Sitemap autodiscovery has a very simple line addition to the robots.txt file and is well documented on sitemaps.org.
Ever wondered where to begin with when optimizing for HTML meta tags for your website? Do you think Meta Keywords help in gaining rankings? Do you think that Meta Descriptions are useless because Google does not use them for ranking? Here is a quick snapshot for optimizing the head tags on a webpage.
Title tag is your best friend. Not just it helps your pages rank well, also helps to catch user’s attention on Search Engine Result Pages (SERPs). Once you have done your homework with keywords, use the main keyword(s) as the first thing in the title. Brand name is important, but if it doesn’t have the keyword(s) in it add it after the keywords. Limit the length of the title tag to 60-65 characters including spaces and the dividers. Use dividers to seprate out the keywords and brand name. Once you have achived decent rankings, gather keyword data for that page to tweak and test variations of the keyword(s) to increase CTR or further rankings.
Meta Description is not used by major search engines to calculate rankings. That does not mean meta descriptions are not helpful in getting traffic. In most cases meta descriptions are shown as the snippet below the title on SERPs. The snippet is a major factor which helps the search engine user decide if they want to click the URL or not. Meta Descriptions for your website should be less than 160 characters. It should describe the content of the page as accurately as possible. Adding information that is not on the page in your meta description may get you clicks, but will also increase the bounce rate and time on the site. It will hurt the brand reputation and may also effect rankings on SERPs. Keywords should be added to the meta description not for the rankings, but to gain more visibility and higher CTR. Search Engines bold the keywords which help user making decision on what link to click.
Meta Keywordsused to be a factor in rankings in the past. They are no longer used by any major search engine to generate rankings neither are they displayed anywhere on the SERPs. Yahoo! is the only search engine that uses meta keywords to discover content, but does not use for rankings. Since Yahoo search is going away, there won’t be any reason to add these tags after that. We recommend not to use the meta keyword tag because it does not have any SEO value at this time. One negative impact by adding meta keywords tag and filling it with your best keywords is that it gets super easy for your competitors to grab your keywords and start optimizing their website.
Rel=Canonical is a very new meta tag which is honored by all the 4 major search enignes. It is a great asset for dynamically generated websites as they are prone to duplicate URLs for same content. We recomend adding this to your large/small website. However, don’t just solely rely on it, continue to have 301 redirects where needed.

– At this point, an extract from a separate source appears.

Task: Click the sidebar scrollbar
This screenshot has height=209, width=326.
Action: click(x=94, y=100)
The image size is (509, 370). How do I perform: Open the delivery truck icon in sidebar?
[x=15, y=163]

Testing over a period of 2 months, we found Rel=canonical does not always work as advertised.
Meta Robots Tag is not required, but good to have. You should use <META NAME=”ROBOTS” CONTENT=”NOODP, INDEX, FOLLOW”> for the pages you would like search engines to crawl and index. INDEX attribute tels search engines to index the page in their index, FOLLOW attribute tells search engines to follow the links on the page and NOODP tells search engines not to use snippets from Open Directory Project. If you see your page’s snippet which is not same as meta description, generally it is being picked from Dmoz. We came across a few CMS systems in the past which had “NOINDEX, NOFOLLOW” as the default for all the pages. Make sure if you are using a third party CMS this is not the case.